[begin SELECTION]

The Suburb of Proctor

This advertisement appeared in the Duluth News Tribune in 1897. It credits J. Proctor Knott for Duluth’s nickname “Zenith City of the Unsalted Seas,” which was actually first used by Duluth Minnesotian editor Dr. Thomas Foster in 1868. (Image: Zenith City Press)

The 1941 WPA Guide to the Minnesota Arrowhead Country describes Proctor, Minnesota, as “the greatest iron ore transportation center in the world.” The city then boasted the world’s largest railroad sorting yard—57 miles of track on 240 acres—which could hold nearly 6,500 rail cars. The rail yard—and hence, the town—owes its existence to the 1893 construction of the Duluth, Missabe & Northern Railroad. But the story of Proctor begins 40 years prior to the arrival of its first train, back when the Minnesota side of Lake Superior first opened to settlement of non-native people, and contains a series of serendipitous coincidences which resulted in the town taking its name not from its largely forgotten founder, but from a man who once famously ridiculed the Zenith City on the floor of Congress.

[end SELECTION]

== STATED EXERCISE A ==
In one to three sentences, explain why the Proctor text says the 1897 advertisement is wrong to credit J. Proctor Knott with Duluth's nickname.

[begin GIVEN DATA]

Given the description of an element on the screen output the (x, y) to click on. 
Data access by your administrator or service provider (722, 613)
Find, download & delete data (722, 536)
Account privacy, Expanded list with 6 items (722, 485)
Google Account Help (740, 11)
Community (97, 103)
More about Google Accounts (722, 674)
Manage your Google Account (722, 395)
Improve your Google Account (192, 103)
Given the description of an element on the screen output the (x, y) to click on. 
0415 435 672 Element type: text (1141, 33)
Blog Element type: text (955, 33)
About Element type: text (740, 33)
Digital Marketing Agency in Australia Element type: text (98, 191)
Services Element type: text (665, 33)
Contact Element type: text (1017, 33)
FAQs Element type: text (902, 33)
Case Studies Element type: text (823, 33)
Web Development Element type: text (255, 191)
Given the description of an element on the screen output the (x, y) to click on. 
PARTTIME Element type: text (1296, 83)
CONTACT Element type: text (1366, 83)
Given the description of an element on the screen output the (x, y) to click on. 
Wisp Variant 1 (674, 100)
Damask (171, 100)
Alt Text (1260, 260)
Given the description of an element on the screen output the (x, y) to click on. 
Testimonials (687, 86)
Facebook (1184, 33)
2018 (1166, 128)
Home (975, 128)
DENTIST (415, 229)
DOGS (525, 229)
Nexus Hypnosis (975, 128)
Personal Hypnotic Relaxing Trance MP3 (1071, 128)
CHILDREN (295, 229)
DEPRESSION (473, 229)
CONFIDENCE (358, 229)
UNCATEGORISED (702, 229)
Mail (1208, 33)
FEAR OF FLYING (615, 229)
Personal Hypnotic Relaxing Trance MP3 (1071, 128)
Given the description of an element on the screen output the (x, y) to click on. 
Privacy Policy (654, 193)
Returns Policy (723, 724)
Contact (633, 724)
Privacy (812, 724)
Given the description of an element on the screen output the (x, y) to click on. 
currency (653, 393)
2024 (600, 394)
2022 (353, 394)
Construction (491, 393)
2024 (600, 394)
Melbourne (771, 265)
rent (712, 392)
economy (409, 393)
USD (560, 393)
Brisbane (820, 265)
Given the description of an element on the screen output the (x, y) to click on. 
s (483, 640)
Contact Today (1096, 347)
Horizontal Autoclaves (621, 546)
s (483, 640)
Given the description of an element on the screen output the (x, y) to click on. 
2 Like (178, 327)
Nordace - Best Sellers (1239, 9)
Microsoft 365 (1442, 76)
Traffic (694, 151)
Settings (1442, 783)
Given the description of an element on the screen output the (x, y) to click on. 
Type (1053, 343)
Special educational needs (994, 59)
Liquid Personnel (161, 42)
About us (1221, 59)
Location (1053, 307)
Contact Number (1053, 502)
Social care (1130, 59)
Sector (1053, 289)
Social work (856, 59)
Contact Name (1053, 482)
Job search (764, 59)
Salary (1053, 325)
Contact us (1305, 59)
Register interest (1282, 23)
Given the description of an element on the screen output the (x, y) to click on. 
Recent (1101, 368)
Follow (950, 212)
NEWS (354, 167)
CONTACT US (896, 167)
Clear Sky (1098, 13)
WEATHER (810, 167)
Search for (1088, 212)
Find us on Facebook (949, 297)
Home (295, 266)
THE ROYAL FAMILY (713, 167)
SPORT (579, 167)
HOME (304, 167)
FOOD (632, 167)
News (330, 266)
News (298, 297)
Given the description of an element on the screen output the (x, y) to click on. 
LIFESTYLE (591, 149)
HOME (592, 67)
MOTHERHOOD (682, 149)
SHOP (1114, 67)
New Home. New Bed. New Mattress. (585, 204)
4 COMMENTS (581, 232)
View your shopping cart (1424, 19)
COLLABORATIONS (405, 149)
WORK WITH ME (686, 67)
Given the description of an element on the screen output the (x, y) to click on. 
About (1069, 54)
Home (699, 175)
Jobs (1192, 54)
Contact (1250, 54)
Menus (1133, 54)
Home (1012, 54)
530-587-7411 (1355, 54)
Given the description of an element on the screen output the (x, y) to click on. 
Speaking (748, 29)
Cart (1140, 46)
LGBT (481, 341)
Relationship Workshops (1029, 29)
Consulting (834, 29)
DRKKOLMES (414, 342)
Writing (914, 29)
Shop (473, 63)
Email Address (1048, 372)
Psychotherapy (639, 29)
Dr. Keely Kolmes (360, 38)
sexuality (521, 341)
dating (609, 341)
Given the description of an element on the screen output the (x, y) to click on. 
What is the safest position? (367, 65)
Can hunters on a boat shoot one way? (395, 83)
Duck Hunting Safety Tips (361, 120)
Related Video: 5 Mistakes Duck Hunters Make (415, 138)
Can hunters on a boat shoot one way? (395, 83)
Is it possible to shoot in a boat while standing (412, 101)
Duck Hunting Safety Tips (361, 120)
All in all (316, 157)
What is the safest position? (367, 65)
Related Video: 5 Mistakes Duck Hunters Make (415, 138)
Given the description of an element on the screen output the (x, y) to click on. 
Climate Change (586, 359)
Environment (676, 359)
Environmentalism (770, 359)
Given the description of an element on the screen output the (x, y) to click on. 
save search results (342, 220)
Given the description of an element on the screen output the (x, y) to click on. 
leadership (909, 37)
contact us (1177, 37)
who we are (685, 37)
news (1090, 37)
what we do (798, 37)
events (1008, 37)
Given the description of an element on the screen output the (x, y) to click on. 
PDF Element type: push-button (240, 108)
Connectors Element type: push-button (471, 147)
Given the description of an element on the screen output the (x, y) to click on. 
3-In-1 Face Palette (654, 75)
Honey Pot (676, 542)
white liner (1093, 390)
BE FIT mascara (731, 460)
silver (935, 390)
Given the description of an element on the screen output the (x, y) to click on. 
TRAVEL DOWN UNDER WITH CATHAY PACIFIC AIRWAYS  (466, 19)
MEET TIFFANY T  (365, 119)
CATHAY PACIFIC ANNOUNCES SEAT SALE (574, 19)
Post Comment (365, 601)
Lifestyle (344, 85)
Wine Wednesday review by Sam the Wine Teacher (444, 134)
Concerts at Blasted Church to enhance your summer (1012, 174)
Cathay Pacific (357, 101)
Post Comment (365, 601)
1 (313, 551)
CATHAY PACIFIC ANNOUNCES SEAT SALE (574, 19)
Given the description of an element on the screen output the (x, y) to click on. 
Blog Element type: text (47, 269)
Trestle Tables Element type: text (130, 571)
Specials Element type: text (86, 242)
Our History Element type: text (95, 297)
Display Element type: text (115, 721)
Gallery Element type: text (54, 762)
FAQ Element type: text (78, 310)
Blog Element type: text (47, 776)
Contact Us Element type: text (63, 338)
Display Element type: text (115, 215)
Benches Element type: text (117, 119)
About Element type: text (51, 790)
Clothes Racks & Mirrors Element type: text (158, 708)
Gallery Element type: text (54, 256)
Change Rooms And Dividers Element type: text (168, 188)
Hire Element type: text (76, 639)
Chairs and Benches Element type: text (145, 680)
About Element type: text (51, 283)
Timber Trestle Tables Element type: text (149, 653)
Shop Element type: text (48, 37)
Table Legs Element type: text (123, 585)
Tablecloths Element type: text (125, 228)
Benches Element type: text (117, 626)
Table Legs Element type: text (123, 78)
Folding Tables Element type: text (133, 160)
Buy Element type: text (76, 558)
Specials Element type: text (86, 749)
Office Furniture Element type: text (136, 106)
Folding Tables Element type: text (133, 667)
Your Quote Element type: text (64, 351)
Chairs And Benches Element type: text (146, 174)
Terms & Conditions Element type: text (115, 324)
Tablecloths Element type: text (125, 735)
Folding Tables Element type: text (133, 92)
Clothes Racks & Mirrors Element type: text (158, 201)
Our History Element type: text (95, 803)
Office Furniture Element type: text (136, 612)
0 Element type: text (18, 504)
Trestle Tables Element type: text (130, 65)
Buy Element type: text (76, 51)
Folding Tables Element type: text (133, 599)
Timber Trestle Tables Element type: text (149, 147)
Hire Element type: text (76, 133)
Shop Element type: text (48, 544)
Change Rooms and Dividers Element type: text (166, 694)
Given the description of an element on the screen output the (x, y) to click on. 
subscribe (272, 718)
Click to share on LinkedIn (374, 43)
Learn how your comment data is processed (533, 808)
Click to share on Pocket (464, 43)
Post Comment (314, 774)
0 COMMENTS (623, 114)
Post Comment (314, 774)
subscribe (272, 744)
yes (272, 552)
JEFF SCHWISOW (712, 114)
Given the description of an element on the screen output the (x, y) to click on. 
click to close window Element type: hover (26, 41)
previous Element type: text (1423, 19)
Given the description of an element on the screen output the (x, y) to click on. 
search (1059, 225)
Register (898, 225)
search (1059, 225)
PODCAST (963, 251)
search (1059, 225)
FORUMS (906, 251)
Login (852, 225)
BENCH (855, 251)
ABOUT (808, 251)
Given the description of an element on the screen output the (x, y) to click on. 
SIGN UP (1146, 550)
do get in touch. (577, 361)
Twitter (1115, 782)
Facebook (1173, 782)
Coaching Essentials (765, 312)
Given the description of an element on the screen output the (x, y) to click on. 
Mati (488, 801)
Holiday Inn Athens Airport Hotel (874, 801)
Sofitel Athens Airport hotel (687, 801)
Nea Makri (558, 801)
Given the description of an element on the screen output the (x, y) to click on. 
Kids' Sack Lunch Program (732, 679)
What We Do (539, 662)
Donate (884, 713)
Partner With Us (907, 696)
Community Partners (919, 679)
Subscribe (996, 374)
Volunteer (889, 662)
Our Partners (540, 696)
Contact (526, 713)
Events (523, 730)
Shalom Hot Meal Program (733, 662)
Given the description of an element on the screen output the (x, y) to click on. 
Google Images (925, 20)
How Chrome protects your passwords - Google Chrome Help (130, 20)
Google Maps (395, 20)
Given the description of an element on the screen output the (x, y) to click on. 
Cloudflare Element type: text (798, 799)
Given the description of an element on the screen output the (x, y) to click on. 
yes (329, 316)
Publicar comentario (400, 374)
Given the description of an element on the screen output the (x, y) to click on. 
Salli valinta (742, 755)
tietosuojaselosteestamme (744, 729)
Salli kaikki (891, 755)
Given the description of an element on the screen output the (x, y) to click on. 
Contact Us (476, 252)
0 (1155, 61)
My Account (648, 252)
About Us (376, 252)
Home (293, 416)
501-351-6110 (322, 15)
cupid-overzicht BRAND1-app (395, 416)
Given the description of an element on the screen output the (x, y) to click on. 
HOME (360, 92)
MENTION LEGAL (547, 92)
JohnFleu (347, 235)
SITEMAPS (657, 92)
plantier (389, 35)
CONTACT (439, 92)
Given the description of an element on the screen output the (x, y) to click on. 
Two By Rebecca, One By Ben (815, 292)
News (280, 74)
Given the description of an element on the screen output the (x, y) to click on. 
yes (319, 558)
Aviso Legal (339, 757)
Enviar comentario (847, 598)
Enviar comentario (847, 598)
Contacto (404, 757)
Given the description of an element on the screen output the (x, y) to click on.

[end GIVEN DATA]

== STATED EXERCISE B ==
Please copy the records word for word, everything from their first line down to the line containing "Nexus Hypnosis (975, 128)", with both of those lines included.

== TASK SOLUTION A ==
The nickname "Zenith City of the Unsalted Seas" was not Knott's. Dr. Thomas Foster, editor of the Duluth Minnesotian, first used it in 1868.

== TASK SOLUTION B ==
Given the description of an element on the screen output the (x, y) to click on. 
Data access by your administrator or service provider (722, 613)
Find, download & delete data (722, 536)
Account privacy, Expanded list with 6 items (722, 485)
Google Account Help (740, 11)
Community (97, 103)
More about Google Accounts (722, 674)
Manage your Google Account (722, 395)
Improve your Google Account (192, 103)
Given the description of an element on the screen output the (x, y) to click on. 
0415 435 672 Element type: text (1141, 33)
Blog Element type: text (955, 33)
About Element type: text (740, 33)
Digital Marketing Agency in Australia Element type: text (98, 191)
Services Element type: text (665, 33)
Contact Element type: text (1017, 33)
FAQs Element type: text (902, 33)
Case Studies Element type: text (823, 33)
Web Development Element type: text (255, 191)
Given the description of an element on the screen output the (x, y) to click on. 
PARTTIME Element type: text (1296, 83)
CONTACT Element type: text (1366, 83)
Given the description of an element on the screen output the (x, y) to click on. 
Wisp Variant 1 (674, 100)
Damask (171, 100)
Alt Text (1260, 260)
Given the description of an element on the screen output the (x, y) to click on. 
Testimonials (687, 86)
Facebook (1184, 33)
2018 (1166, 128)
Home (975, 128)
DENTIST (415, 229)
DOGS (525, 229)
Nexus Hypnosis (975, 128)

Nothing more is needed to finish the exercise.